JSONNET=${JSONNET:-jsonnet}
GOJSONTOYAML=${GOJSONTOYAML:-gojsontoyaml}

# Make sure to start with a clean 'manifests' dir
rm -rf manifests
mkdir manifests

# optional, but we would like to generate yaml, not json
${JSONNET} -J vendor -m manifests "${1-example.jsonnet}" | xargs -I{} sh -c "cat {} | ${GOJSONTOYAML} > {}.yaml; rm -f {}" -- {}
find manifests -type f ! -name '*.yaml' -delete

# The following script generates all components, mostly used for testing

rm -rf examples/all/manifests
rm -rf examples/development-minio
mkdir examples/all/manifests
mkdir examples/development-minio

${JSONNET} -J vendor -m examples/all/manifests "${1-all.jsonnet}" | xargs -I{} sh -c "cat {} | ${GOJSONTOYAML} > {}.yaml; rm -f {}" -- {}
find examples/all/manifests -type f ! -name '*.yaml' -delete

${JSONNET} -J vendor -m examples/development-minio "${1-minio.jsonnet}" | xargs -I{} sh -c "cat {} | ${GOJSONTOYAML} > {}.yaml; rm -f {}" -- {}
find examples/development-minio -type f ! -name '*.yaml' -delete
```

> Note you need `jsonnet` (`go get github.com/google/go-jsonnet/cmd/jsonnet`) and `gojsontoyaml` (`go get github.com/brancz/gojsontoyaml`) installed to run `build.sh`. If you just want json output, not yaml, then you can skip the pipe and everything afterwards.

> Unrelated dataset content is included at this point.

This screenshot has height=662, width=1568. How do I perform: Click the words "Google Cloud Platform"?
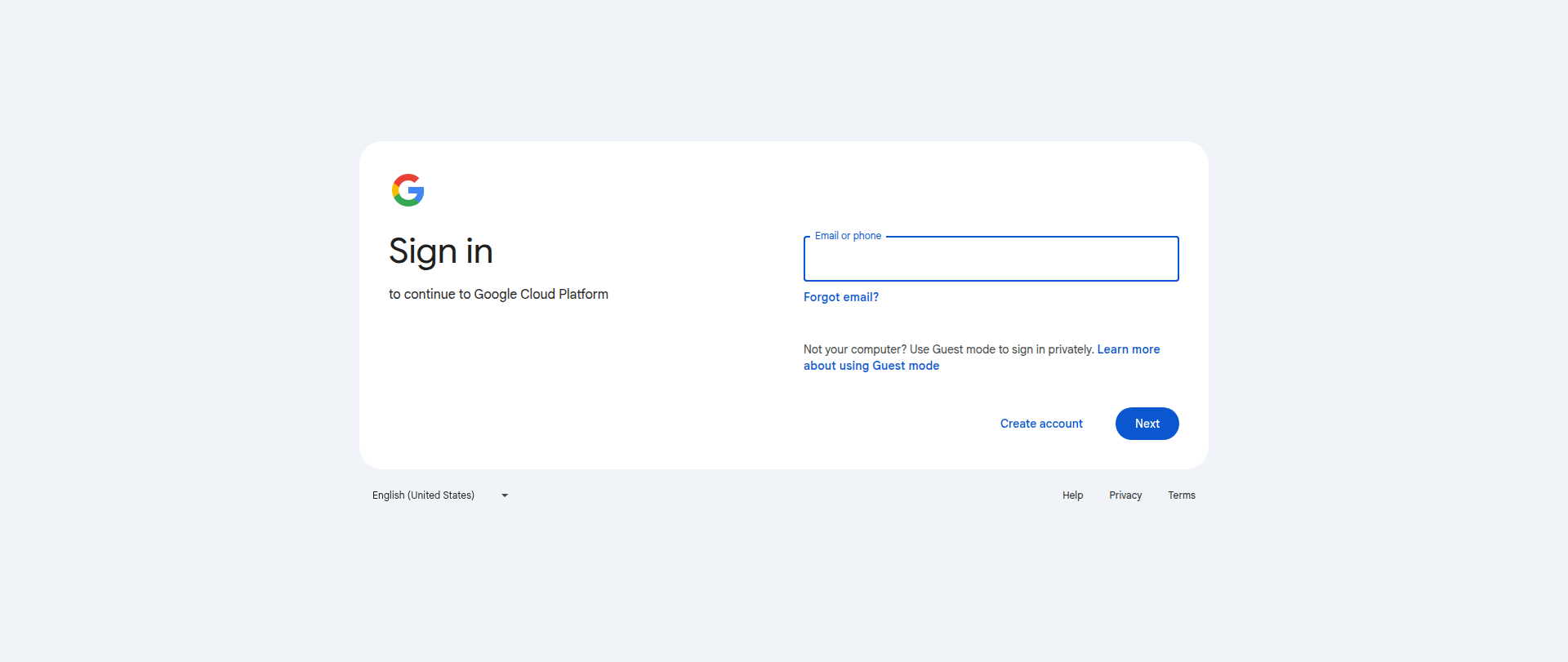pyautogui.click(x=541, y=295)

This script runs the jsonnet code, then reads each key of the generated json and uses that as the file name, and writes the value of that key to that file, and converts each json manifest to yaml.

### Apply the kube-thanos stack
The previous steps (compilation) has created a bunch of manifest files in the manifest/ folder.
Now simply use `kubectl` to install Thanos as per your configuration:

```shell
$ kubectl apply -f manifests/
```

Check the monitoring namespace (or the namespace you have specific in `namespace: `) and make sure the pods are running.